Quanto ci costa il cibo “cattivo”? Se per “cattivo” si intende dannoso per la salute, possiamo fare riferimento al grande scandalo europeo della “mucca pazza” che è costato ai contribuenti 92 miliardi di euro.
“Cattivo” è anche il cibo di scarsa qualità (junk food) di solito abbinato a stili di vita scorretti che determinano problemi di soprappeso. Le spese dirette e indirette per la lotta all’obesità riferite all’Europa dei 15 paesi ammontano a 40,5 miliardi di euro l’anno.
“Cattivi” sono anche gli alimenti che costano troppo per chi li compra ( da questo punto di vista la situazione è decisamente migliorata visto che negli anni sessanta una famiglia europea spendeva il 60% del reddito per gli acquisti alimentari, oggi siamo al 13%).
“Cattivo” può essere considerato il cibo che comporta un onere gravoso e quasi insostenibile per l’ambiente, perché penalizza indirettamente i cittadini.
Sulla base di queste considerazioni risulta particolarmente difficile definire e valutare il concetto di cibo “cattivo”. Possiamo però proporre una stima dell’Onu secondo cui l’impatto ambientale dell’agricoltura (escludendo le fasi di trasformazione e distribuzione) vale poco meno di 40 miliardi l’anno in Usa, più di 8 nel Regno Unito e circa 2 in Germania.

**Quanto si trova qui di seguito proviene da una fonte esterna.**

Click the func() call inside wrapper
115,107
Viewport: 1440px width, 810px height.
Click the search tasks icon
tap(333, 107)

Il contributo dell’Europa a livello mondiale è rilevante, perché la spesa destinata alla produzione di alimenti sani e di qualità, realizzati con vincoli ambientali e rispettando il benessere animale ammonta a circa 50 miliardi di euro l’anno (importo assorbito dai fondi destinati alla Politica agricola comune europea, che gli addetti ai lavori indicano con l’acronimo Pac). In altre parole, considerando l’Europa a 27 paesi, la Pac costa ad ogni cittadino circa 2 € alla settimana.
Quantificare i benefici o gli svantaggi per ogni prodotto nei vari Paesi, in relazione ai finanziamenti e ai progetti della Pac è impossibile, perché l’intreccio dei provvedimenti è troppo complesso. Forse per questi motivi la voce di spesa considerata tra le più rilevanti nell’UE risulta pressoché sconoscono ai cittadini (57%).

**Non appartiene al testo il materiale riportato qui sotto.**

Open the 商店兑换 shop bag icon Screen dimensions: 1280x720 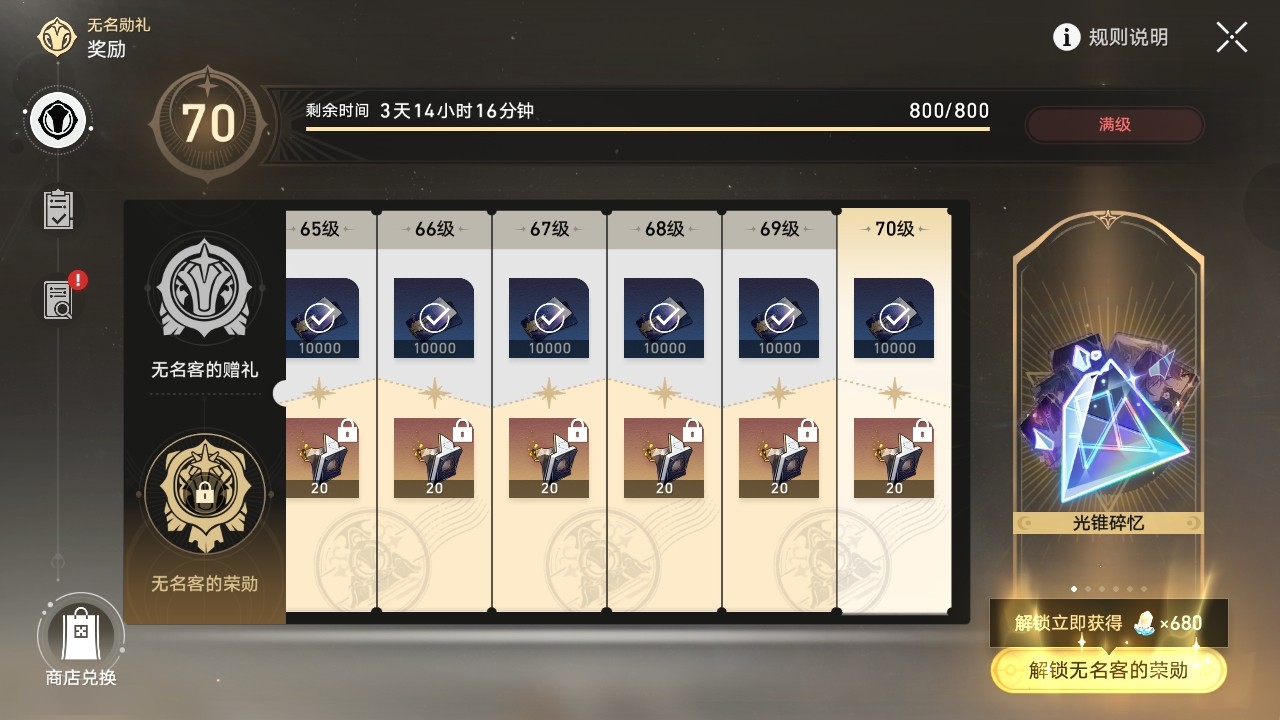click(x=81, y=634)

Paradossalmente nella stessa indagine si dice che il 90% del campione considera l’agricoltura e l’ambiente rurale elementi vitali per l’Europa, e l’83% ritiene necessario sostenere gli agricoltori.
La Pac si è guadagnata una fama sinistra negli anni ottanta, quando il suo meccanismo di incentivazione premiava gli agricoltori in virtù della quantità di derrate prodotte. Il limite della strategia era che tonnellate di burro, milioni di ettolitri di vino, montagne di carne venivano prodotte in eccesso e stoccate nei magazzini. Da allora il sistema dei premi è stato progressivamente smantellato, a favore di una politica orientata a valorizzare la qualità, il rispetto di standard ambientali, sanitari e il benessere animale. Oggi Bruxelles vuole trasformare la Pac da “politica degli agricoltori” a politica di “tutti i cittadini europei” per un’agricoltura più verde e più rispettosa del paesaggio.
Le risorse finanziarie saranno quindi destinate alle aziende agricole più attente ai criteri di sostenibilità, mantenendo al contempo un profilo economico profittevole ed ecologico. La discussione adesso verte sui criteri del nuovo progetto e sull’investimento che gli Stati membri vogliono portare avanti in una situazione di crisi economica come quella attuale.
Rispondere quindi alla domanda su quanto costa il cibo cattivo e quanti problemi provoca indirettamente alla salute dei cittadini europei non basta. Oggi si deve rispondere alla sfida dei costi ambientali, al rischio di perdita della biodiversità e bisogna dire quanto si è disposti a spendere per salvaguardare la bellezza di un paesaggio.